Entre nuestros objetivos estaba impresionar a los organizadores de la revolución, y, bueno, efectivamente, los tipos, acostumbrados a ver montones de grupos desorganizados, que hablaban demasiado, se admiraban al ver a los nuestros, quienes respondían a mis advertencias: «Ustedes callados; respondan nada más tal pregunta, tal cuestión; no mencionen nada, expliquen lo que saben, digan esto, digan lo otro». Era impresionante, para los coroneles que servían de inspectores, tanta discreción.

Yo mandaba a nuestros compañeros con el jefe de la célula. La clave era que Abel figurara como jefe de todos ellos, muy serio. La noche que iniciamos la operación, con todas las medidas de seguridad tomadas, llegaron los militares a la primera casa para ver a Martínez Arará. Veían a la gente, le preguntaban qué armas sabían manejar, cómo las manejaban, la preparación que tenían Así fue la historia.

Terminaban el primer grupo de 40 y los tipos empezaban a hablar maravillas de aquellos hombres tan serios, educados, tan jóvenes. Entonces los nuestros les decían: «No, todavía no terminamos, vengan». Los llevaron a la segunda casa, luego a la tercera, y aquellos inspectores se quedaron sumamente impresionados de lo que vieron, de la seriedad de los jefes. Se les decía: «Bueno, han sido reclutados entre gente independiente, algunos del Partido Ortodoxo, los dirigimos nosotros». Y los militares que estaban con Prío se quedaron encantados, nuestros grupos no se parecían en nada a los otros. A los pocos días volvieron a establecer contacto, preguntaron si tenían más gente. Les respondieron: «Sí, hemos trabajado duro».

En la segunda inspección utilizamos la misma receta: les volvimos a reunir otros 120 hombres. Bueno, llegó un momento en que la gente de los auténticos no quería saber de nadie más, sino de aquel grupo maravilloso, tan organizado, tan discreto y tan disciplinado. Ya no estaban aceptando a nadie más. Les decían a los interesados que no los necesitaban.

Hicieron una tercera inspección; todas en distintos lugares. Parecía una broma. Les volvimos a poner otros 120 hombres, infiltrados en la organización auténtica.

¿Pero qué ocurrió? ¿Qué fue lo que despertó sospechas?

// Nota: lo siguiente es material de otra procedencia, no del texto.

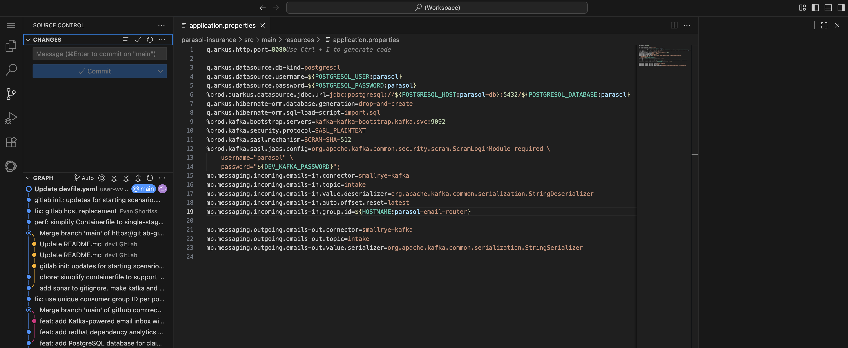Collapse the CHANGES section
Screen dimensions: 848x348
coord(28,40)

El tercer encuentro con ellos, el último, la cita fue en una casa por Belascoaín, posiblemente por donde está hoy el hospital Ameijeiras o un poquito más para allá. Pertenecía a unas muchachas amigas mías de apellido Bacallao, ortodoxas, estudiantes de la Universidad, creo que una de ellas ya era abogada. El caso es que se comprometieron y prestaron la casa,  pero enviaron al hermano, quien se asustó cuando vio que llegaron 40 hombres nuestros para reunirse allí aunque la represión no estaba aún en su mayor nivel, se puso nervioso y cuando los militares auténticos concluyeron la inspección, iban bajando las escaleras, le dijo a Abel que eso no podía ser. En su protesta me mencionó, Abel le mandó callar pero uno de los inspectores se quedó intrigado y preguntó: «¿Qué dijo él de Fidel?». El incidente Abel me lo contó después. Tal fugaz desliz pudo influir en que perdieran el interés en nosotros.

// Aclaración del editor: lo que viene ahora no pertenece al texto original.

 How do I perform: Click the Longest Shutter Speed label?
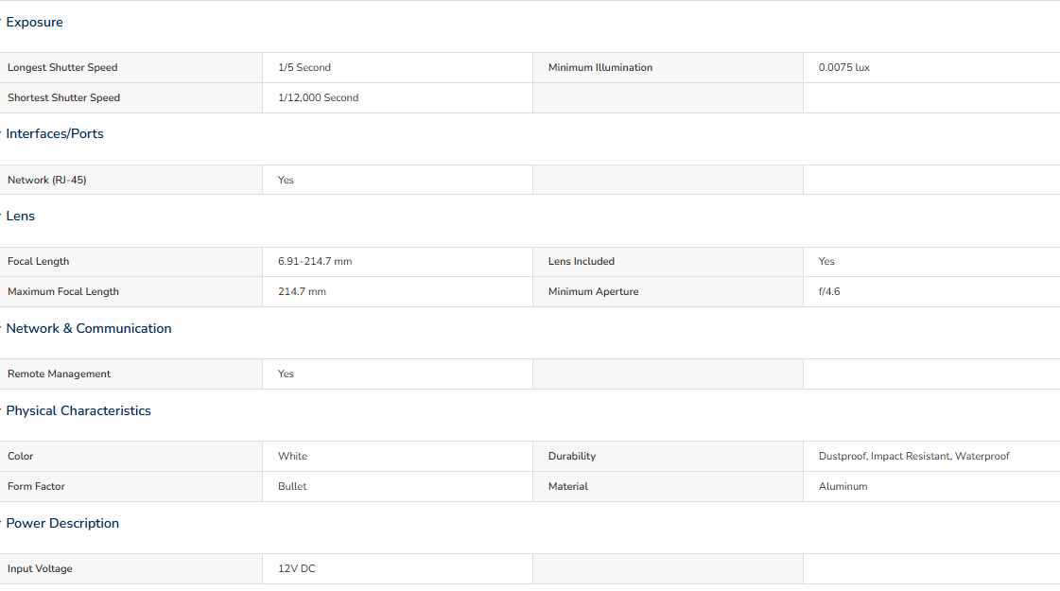click(x=62, y=68)
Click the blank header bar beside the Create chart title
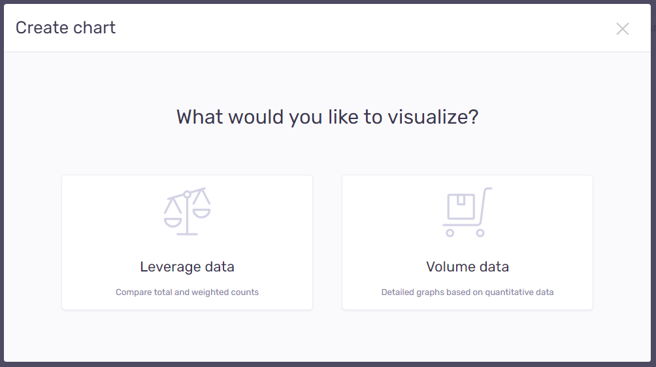This screenshot has height=367, width=656. [x=359, y=27]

No sé cuáles fueron las causas por las que interrumpieron el contacto. Es posible que se percataran de quiénes éramos, a lo mejor cambiaron los planes. El caso es que después mostraron poco interés. Claro, nosotros no queríamos insistir mucho al respecto, ya les teníamos infiltrados 360 hombres, ¡y ni soñar siquiera que aquellos militares hubieran visto grupos de civiles tan organizados!

Cuando nos dejamos ver de alguna manera, aquel 28 de enero, ya habíamos desechado la esperanza de capturarles las armas a los auténticos. De todas formas era necesario que nuestra gente, en medio de aquella disputa de la competencia, se puede decir, tuviera una idea de su propio empuje, aunque no los movilizamos a todos.

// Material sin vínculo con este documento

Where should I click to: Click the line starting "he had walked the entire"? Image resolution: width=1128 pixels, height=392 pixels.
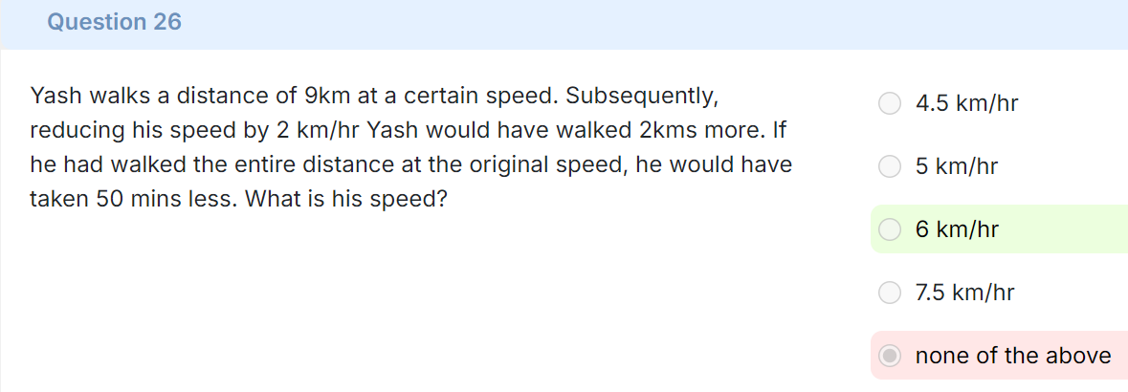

Yo mismo no podría decir con exactitud hasta qué mes estuvimos reclutando y mandando gente a la Universidad, pero sí que organizamos y entrenamos allí alrededor de 1200 hombres, casi más de los que necesitábamos, con posibilidades racionales de obtener armas. En enero todavía alimentábamos la esperanza de que el Partido Ortodoxo pudiera hacer algo, que de una forma o de otra se llevara a cabo una lucha contra Batista en la que pudiéramos participar de alguna manera, pero cada vez nos sentíamos más escépticos. En realidad, cada vez lo estábamos más sobre todo el mundo. Ya había vivido la experiencia con Millo Ochoa, pero aún permanecíamos dispuestos a luchar dentro del partido, a ir con los estudiantes o con cualquier fuerza revolucionaria.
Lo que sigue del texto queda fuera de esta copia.